Well, I am in that place right now.
While my career is at it’s greatest right now, I can’t help but feel like I want to stop. I want to live my life. I have had enough of the night schedules and I want to be able to see my husband and take care of him. I want to start working on our marriage. Not that we’re in a rut, it’s just that, we don’t see each other most of the week because of our schedules, we don’t get to talk about us, our lives, our dreams and our future.
Also, I am not happy with where I am now. I am honestly hating my job and regret ever applying for that promotion. I don’t hate the tasks that i have to do, that is not the main thing. No job is easy and I am willing to work my ass off at something I know is important and crucial to the account and the company. The one thing I really hate is working with obviously stupid people - not within my team though - just wanted to clear that out.

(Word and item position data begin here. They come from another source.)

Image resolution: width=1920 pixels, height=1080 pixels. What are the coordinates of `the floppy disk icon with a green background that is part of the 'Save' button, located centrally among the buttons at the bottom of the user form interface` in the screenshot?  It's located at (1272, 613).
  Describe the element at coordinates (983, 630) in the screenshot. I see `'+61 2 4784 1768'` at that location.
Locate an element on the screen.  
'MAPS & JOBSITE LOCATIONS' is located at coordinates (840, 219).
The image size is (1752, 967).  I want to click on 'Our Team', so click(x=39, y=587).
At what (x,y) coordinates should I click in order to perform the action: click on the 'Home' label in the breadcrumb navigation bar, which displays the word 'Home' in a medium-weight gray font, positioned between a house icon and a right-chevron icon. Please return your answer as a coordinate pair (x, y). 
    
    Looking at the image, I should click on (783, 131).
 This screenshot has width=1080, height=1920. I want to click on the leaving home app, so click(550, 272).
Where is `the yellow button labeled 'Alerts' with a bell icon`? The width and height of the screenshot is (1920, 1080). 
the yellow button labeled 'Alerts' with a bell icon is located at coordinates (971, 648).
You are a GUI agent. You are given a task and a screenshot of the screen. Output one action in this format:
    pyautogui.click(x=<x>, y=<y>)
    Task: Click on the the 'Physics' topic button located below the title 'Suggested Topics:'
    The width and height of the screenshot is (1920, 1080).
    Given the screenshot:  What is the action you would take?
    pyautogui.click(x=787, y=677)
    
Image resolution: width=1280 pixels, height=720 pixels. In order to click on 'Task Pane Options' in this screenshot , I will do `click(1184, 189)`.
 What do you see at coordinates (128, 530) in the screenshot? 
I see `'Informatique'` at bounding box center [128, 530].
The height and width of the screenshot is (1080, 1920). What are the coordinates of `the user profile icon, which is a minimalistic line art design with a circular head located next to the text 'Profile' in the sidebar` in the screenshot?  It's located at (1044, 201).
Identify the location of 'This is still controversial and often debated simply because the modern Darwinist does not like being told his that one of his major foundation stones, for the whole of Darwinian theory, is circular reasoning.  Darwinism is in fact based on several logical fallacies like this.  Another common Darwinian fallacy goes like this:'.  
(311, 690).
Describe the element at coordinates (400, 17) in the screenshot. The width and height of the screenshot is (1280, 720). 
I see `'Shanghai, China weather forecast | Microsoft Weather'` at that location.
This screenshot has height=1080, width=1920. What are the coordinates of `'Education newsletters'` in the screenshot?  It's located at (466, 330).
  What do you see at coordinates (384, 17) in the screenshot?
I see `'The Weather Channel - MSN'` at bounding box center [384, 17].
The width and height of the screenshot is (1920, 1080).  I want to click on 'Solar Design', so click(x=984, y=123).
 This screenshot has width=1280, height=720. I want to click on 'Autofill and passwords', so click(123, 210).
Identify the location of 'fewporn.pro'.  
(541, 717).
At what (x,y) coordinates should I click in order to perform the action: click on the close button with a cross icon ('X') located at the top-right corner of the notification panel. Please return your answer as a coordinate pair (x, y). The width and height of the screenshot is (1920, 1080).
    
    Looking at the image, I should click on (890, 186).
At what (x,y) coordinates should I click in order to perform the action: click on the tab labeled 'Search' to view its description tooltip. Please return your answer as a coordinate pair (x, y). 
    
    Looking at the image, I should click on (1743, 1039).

It’s with this person who holds a high position and yet is so clueless of how things work. On top of that, he is so stubborn and would only listen to his own ideas and thoughts. I just really hate it and it is enough to make me want to leave.
All these reasons piling up and making me really want to leave. But, (yes there’s a but, there always is) with me and the husband finally deciding to move out to a place of our own, I can’t just leave work. We need both our salaries to be able to survive. Aarg! Thinking about this now is giving me a headache. Darn!